Without a Home: Kindertransports from Vienna

10.11.2021 – 15.05.2022

Without a Home: Kindertransports from Vienna

Museum Judenplatz

The arrival of the Nazis in Austria in March 1938 marked the start of the brutal exclusion and persecution of Austrian Jews. The possibilities for escape were limited, as many countries imposed strict entry restrictions. Jewish organizations therefore attempted to arrange Kindertransports to bring children and juveniles to safety. Parents made the difficult decision for the benefit of their children with the idea of following them as soon as possible, a plan that did not always succeed. The outbreak of war in September 1939 put an abrupt end to the project. Many children remained behind, and most were unable to escape deportation and extermination.

The exhibition is devoted to Viennese children who were sent abroad without their parents from winter 1938 to the start of World War II in autumn 1939. The children who escaped to countries that were later invaded by the Nazis were once again caught up in the deadly persecution and in some cases failed to survive. Great Britain, which took in the largest number of children, appeared to be a safe haven. But the arrival there also marked the end of childhood. Alone in a foreign country with the constant worry about the family left behind, the children had to come to terms on their own with difficult and uncertain situations. Some were passed from one foster family to the next, others were accommodated in homes or boarding schools, and girls were often forced to do household chores. It was exceptional for children to be placed in families specially selected for that purpose or for them to be reunited with their parents. While younger children often forgot their former language, older boys were interned for several months when war broke out. Quite a number of them later fought in the British army to free Austria.

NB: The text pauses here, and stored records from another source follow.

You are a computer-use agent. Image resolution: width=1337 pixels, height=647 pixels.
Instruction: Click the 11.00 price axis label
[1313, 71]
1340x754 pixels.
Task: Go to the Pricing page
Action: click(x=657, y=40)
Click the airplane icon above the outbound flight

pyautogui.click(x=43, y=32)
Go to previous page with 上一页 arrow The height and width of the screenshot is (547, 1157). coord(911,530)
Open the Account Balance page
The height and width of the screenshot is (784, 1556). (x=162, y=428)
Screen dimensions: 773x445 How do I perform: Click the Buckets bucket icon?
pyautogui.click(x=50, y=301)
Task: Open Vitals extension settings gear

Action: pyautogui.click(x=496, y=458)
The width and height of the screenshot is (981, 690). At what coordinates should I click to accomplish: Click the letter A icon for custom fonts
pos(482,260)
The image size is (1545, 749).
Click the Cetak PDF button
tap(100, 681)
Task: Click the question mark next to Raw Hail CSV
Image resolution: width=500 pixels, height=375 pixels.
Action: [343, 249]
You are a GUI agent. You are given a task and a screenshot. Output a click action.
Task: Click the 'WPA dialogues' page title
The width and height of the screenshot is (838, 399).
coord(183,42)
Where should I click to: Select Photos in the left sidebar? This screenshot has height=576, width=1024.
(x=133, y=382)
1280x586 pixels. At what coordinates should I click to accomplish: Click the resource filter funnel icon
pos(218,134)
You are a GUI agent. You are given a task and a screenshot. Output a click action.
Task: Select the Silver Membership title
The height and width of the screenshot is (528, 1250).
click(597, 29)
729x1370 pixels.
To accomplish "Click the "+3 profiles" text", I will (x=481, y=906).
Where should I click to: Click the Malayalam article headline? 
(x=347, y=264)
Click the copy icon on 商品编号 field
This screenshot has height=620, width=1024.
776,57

For a long time, little attention if any was paid to the “Kinder,” as they still call themselves today. Their trauma seemed less important in comparison with concentration camp survivors. Using a heterogeneous narrative, the exhibition focuses on the different ways in which these children managed.  The second generation has played an important role in the current increased interest in their fate. The president of the Kindertransport Association in New York is also the daughter of a Viennese “Kind.” Apart from the later progress of the children themselves, the exhibition also devotes space to this second generation.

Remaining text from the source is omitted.